Tra le attività principali del circolo c’erano la processione con il Cristo di Casaboli e la benedizione e la distribuzione del pane il giorno di San Giuseppe, alla fine della Santa Messa, come accade in molti centri meridionali per la festa di Sant’Antonio il 13 giugno. La processione era prettamente maschile e percorreva le strade interne del paese, oggi segue un percorso più lungo.
Dal punto di vista gastronomico, oltre al pane benedetto, ben note da sempre sono i meddìchele di San Giuseppe, utilizzate per condire a tagghjarina rizze, attualmente detta tripolina, ma in alcune località limitrofe i vermicelli.

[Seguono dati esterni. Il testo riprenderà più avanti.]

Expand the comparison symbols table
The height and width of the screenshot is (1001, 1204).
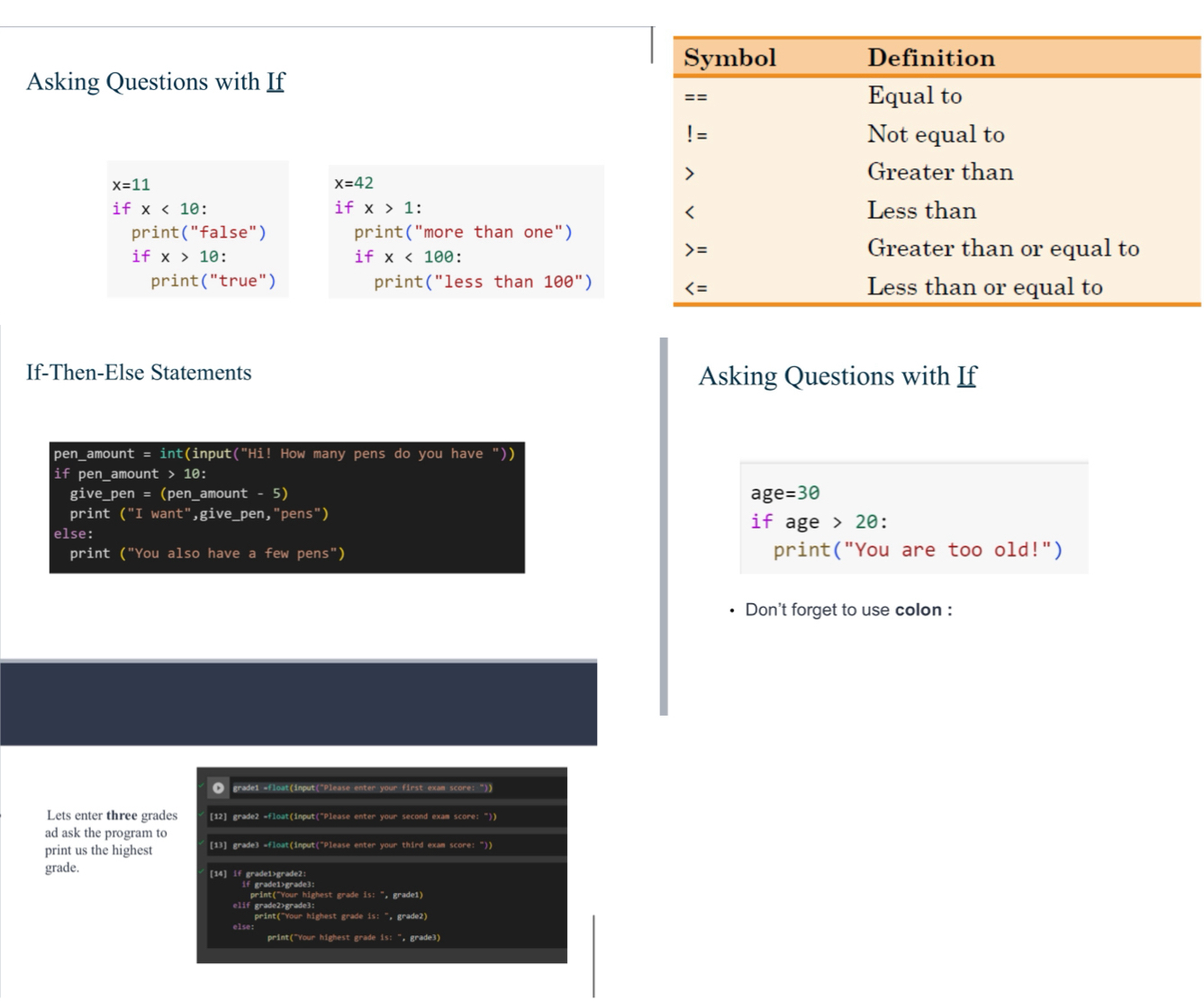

Le molliche di San Giuseppe si ricavavano dal pane di grano duro raffermo, bisognava infatti grattè a meddiche di nu puanétte de pène tuéste . In alcuni centri meridionali, era usanza unire al pane raffermo noci, mandorle, nocciole tostate e tritate, pinoli, uva passa, sale fino, noce moscata, peperone macinato, cannella, chiodi di garofano, prezzemolo tritato, aglio, foglie di alloro, buccia di arancia tritata.
Nel nostro territorio invece, la tradizione prevedeva una ricetta molto più semplice e povera.
Una volta ottenute le molliche, occorreva sciogliere nell’olio le migliori acciughe salate ovvero l’alisce de spròne, e nello stesso olio sprisce i meddìchele. A pasta quasi cotta bisognava soffriggere in un altro apposito tegame, con una quantità d’olio proporzionata a piatti da mettere in tavola, altre alici ottenendo così un degno sostituto del sugo di ragù, mentre i meddìchele erano l’alternativa al formaggio.
I maccarune chi meddìchele quindi rappresentavano un appetitoso piatto, per taluni anche stumbèvele, che permetteva ai fedeli di rispettare rigorosamente la legge quaresimale delle astinenze, ma al contempo di festeggiare degnamente un santo tanto amato come San Giuseppe.
A tutti i Geséppe, Giuséppine, Pine, Pinucce, Péppe, Péppine o Puppine, Peppenille, Pippe, Pippétte, Séppe Sande, Sépp’Andónje, Séppe Necóle e Seppudde, tantissimi auguri.